===== Page text
# Show me your wood! :-D



## Progen (8 Apr 2017)

I drop by aquariums weekly, usually at least twice a week, so I've seen quite a lot of nice driftwood but when I saw this piece, even though I didn't have any tank big enough to take a 2.5' wide piece, I didn't care!

I just had to have it! And for USD16, I did. 





One happy Chinaman with his find. Took over half of the backseat so that tells you a bit about its span.

ps. Anyway, it won't be in an aquarium. The mum wants it for her garden and I only have one of her so she can have it.


----------



## Million (18 Apr 2017)

That's a stunner, great find


----------



## Shinobi (18 Apr 2017)

Pre-planting


----------



## Progen (18 Apr 2017)

Shinobi, yours looks beautiful too!


----------



## doylecolmdoyle (20 Apr 2017)

Before


IMG_7862 by Colm Doyle, on Flickr

And After... seems a shame to cover up most of the wood with plants but its nice to watch them grow 



IMG_9147 by Colm Doyle, on Flickr


----------



## Smells Fishy (23 Apr 2017)

Shinobi said:


> Pre-planting
> View attachment 104906



Looks like driftwood from the beach, am I right?


----------



## Shinobi (23 Apr 2017)

Smells Fishy said:


> Looks like driftwood from the beach, am I right?
==========
===== Provided records
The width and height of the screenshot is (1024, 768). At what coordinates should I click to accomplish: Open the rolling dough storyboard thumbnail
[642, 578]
==========
===== Provided records
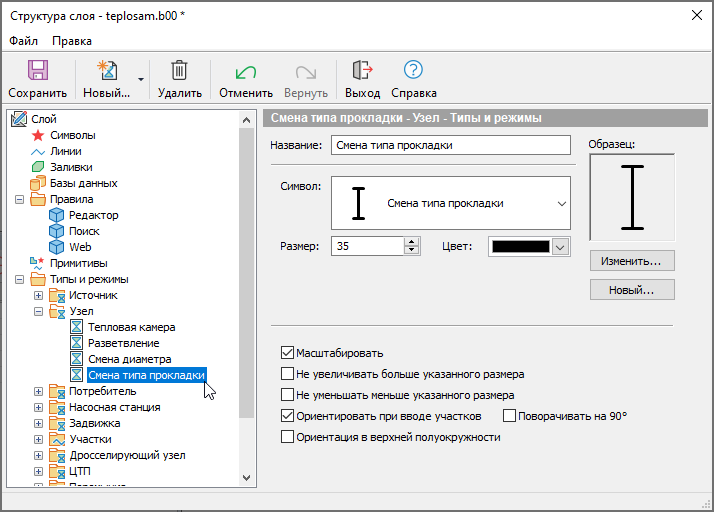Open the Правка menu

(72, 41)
==========
===== Provided records
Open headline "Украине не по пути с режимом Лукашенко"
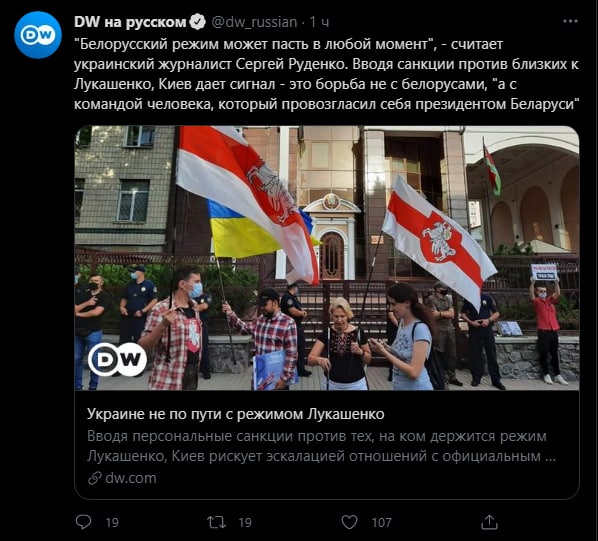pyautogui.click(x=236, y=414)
==========
- Tasks to perform
[a] Answer the following about the driftwood thread, one answer per line:
(i) How much did Progen pay for the piece of driftwood?
(ii) Who wants Progen's driftwood for a garden?
(iii) According to doylecolmdoyle, what seems a shame?
[b] Write what comes next in the driftwood thread, starting after its last line.

- Written responses
[a]
(i) USD16
(ii) Progen's mum
(iii) Covering up most of the wood with plants

[b]
Actually it's Redmoor from store


----------



## Smells Fishy (23 Apr 2017)

Ah man I need to get to know my wood better.


----------



## Robbie X (23 Apr 2017)

Progen said:


> I drop by aquariums weekly, usually at least twice a week, so I've seen quite a lot of nice driftwood but when I saw this piece, even though I didn't have any tank big enough to take a 2.5' wide piece, I didn't care!
> 
> I just had to have it! And for USD16, I did.
> 
> ...


Epic piece of nature's art


----------



## Progen (23 Apr 2017)

Thanks buddy


----------



## Progen (30 Apr 2017)

Got another fairly large piece for USD12 yesterday.


----------



## Progen (4 May 2017)

Thinking of trying it upside down, like in the upper photo. Reminds me of the aliens in War of the Worlds.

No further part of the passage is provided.